#### ДОКУМЕНТ
· · · ·

«И жизнь, и смерть, я знаю, мне равны»*
— Вот, на днях достали, — Александр Николаевич протягивает солдатские вещи — кружку, ложку.
Ложка, кстати говоря, подписная. Со Сталинграда был боец.
И два медальона нашли! Один оказался пустой, а второй — с бумажкой, читаемой вполне.
— Я тут скоренько друзей, знакомых подключил, попросил пробить. Пару дней — и готово. В Питере у солдатика отыскалась родня.
Орлов, он из той породы, что на всю жизнь непоседы. Люди, безмерно чем-то увлеченные, часто говорят, что они этим больны. Кто-то болен творчеством, кто-то еще чем-то, а он — поиском. Безнадежно, хронически, с малых лет. На то он и Орлов, сын новгородского поисковика № 1, коменданта Долины смерти Николая Ивановича Орлова.
Говорит, что родился с медальоном в зубах. Кстати, самостоятельно свой первый солдатский медальон он нашел в 6 лет.
За забором была война
От родительского дома в Спасской Полисти давно остался только фундамент. Иногда, когда случается проходить мимо, Александр Николаевич показывает на него молодым товарищам. Мол, такой вот, ребята, был домик. Но три семьи в нем как-то умещались. С полтора десятка нас там было. Нередко, особенно по праздникам, и больше гораздо.
— Отца много кто навещал. Писатели бывали в гостях, Николай Иванович известным же человеком стал. 9 мая приезжали ветераны. Я любил слушать их разговоры, воспоминания. Отец и сам был рассказчик замечательный. Начнет, закроешь глаза — и будто идешь с ним его тропами.
Тропы эти вели на войну. Она прошла, но осталась почти рядом с домом. Выйдешь за забор, вот тебе и малая передовая. Еще в 1960-е стрелковое оружие и боеприпасы даже искать не требовалось. А отправишься дальше, перейдешь железную дорогу Новгород – Чудово: гранаты, мины, патроны ящиками. Почти новенькое. Танки подбитые, самолеты — все можно было увидеть. И убитых — очень много, очень.
— Мы в войну не с пугачами какими-нибудь играли, — вспоминает Александр Николаевич. — Конечно, мальчишкой еще я уже умел обращаться с оружием. Разбирал-собирал как хотел. Хорошо стрелял. Когда в армию взяли, то эти мои навыки, само собой, быстро обнаружились. Где научился? Как где, в лесу! Посмеялись мои товарищи. Потом брат фотографии прислал наши новгородские. И тут всем сразу стало не до шуток.
А он с братьями, со сверстниками видел не только это. Видел глаза людей, чьи близкие пали в жестокую годину. Родственники погибших солдат и офицеров часто приезжали в их дом...
Нынче я пуганый
В этом году, осенью, у Александра Николаевича — юбилей. 60 стукнет. А он... По-прежнему подвижен. Готов бродить часами по родному бездорожью, по болотинам этим неприветливым. Хоть бы и в одиночку, такое тоже бывает.
Правда, в последние годы поосторожнее стал. После встречи с медведем. Надо же, сколько лет ходил, и хоть бы что, а тут...

· · · ·

[Записи для поиска отображаемых элементов]
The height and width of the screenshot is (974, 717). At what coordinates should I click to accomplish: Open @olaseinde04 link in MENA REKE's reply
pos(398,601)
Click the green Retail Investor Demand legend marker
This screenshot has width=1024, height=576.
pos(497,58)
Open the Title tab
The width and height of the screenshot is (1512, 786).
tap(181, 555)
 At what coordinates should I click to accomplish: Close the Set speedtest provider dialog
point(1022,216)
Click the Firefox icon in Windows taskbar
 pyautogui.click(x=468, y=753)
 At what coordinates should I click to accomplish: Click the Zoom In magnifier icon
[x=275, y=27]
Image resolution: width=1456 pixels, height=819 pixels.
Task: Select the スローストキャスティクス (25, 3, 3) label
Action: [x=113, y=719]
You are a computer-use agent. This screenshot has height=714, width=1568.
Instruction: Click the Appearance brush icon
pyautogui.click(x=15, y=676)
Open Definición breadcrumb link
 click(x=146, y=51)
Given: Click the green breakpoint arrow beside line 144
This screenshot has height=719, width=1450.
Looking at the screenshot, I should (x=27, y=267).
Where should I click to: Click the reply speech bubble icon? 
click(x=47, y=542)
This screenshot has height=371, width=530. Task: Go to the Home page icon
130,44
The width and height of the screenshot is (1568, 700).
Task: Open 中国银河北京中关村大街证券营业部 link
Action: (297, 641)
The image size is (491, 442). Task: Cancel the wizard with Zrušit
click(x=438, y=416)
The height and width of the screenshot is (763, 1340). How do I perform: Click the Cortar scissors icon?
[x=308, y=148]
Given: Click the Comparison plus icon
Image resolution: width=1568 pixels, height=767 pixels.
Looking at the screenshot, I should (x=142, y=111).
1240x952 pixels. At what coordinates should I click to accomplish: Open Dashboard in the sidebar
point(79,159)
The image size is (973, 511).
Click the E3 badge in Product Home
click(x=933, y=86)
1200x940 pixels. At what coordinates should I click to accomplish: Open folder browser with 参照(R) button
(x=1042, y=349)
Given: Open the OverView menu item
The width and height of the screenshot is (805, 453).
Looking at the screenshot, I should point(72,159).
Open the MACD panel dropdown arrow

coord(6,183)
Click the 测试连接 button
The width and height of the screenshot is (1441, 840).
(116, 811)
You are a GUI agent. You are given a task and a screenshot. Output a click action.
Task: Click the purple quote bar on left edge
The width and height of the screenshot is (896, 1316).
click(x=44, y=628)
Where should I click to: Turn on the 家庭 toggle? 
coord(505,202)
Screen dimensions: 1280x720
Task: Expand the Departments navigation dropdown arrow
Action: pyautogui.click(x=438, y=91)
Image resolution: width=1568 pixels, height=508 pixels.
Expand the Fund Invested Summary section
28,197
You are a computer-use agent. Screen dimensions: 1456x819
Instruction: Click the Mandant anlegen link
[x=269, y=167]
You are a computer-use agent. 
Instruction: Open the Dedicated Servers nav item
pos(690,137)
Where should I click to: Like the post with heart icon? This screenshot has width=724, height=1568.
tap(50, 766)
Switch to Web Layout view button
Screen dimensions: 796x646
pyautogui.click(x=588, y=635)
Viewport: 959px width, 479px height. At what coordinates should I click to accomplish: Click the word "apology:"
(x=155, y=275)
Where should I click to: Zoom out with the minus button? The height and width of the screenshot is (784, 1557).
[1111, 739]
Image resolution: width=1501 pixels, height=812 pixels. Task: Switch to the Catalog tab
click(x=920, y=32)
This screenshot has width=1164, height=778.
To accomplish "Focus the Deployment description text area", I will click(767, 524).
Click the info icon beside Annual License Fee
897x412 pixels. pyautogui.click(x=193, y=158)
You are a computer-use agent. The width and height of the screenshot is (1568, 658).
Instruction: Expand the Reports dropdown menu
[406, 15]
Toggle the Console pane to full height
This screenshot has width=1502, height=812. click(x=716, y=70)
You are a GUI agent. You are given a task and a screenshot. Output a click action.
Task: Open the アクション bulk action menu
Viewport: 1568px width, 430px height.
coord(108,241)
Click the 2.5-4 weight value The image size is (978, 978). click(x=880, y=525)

· · · ·

#### ПИСЬМЕННОЕ ЗАДАНИЕ 1
Ответьте на вопросы по тексту об Александре Николаевиче Орлове:
(а) В каком городе отыскалась родня солдата, чей медальон оказался с читаемой бумажкой?
(б) В каком возрасте Александр Николаевич самостоятельно нашел свой первый солдатский медальон?
(в) Сколько лет исполнится Александру Николаевичу осенью этого года?
#### ПИСЬМЕННОЕ ЗАДАНИЕ 2
Воспроизведите без изменений фрагмент текста об Александре Николаевиче Орлове от слов «А он с братьями, со» до слов «в их дом...» включительно.

#### РЕЗУЛЬТАТ ВЫПОЛНЕНИЯ 1
(а) В Питере.
(б) В 6 лет.
(в) 60 лет.

#### РЕЗУЛЬТАТ ВЫПОЛНЕНИЯ 2
А он с братьями, со сверстниками видел не только это. Видел глаза людей, чьи близкие пали в жестокую годину. Родственники погибших солдат и офицеров часто приезжали в их дом...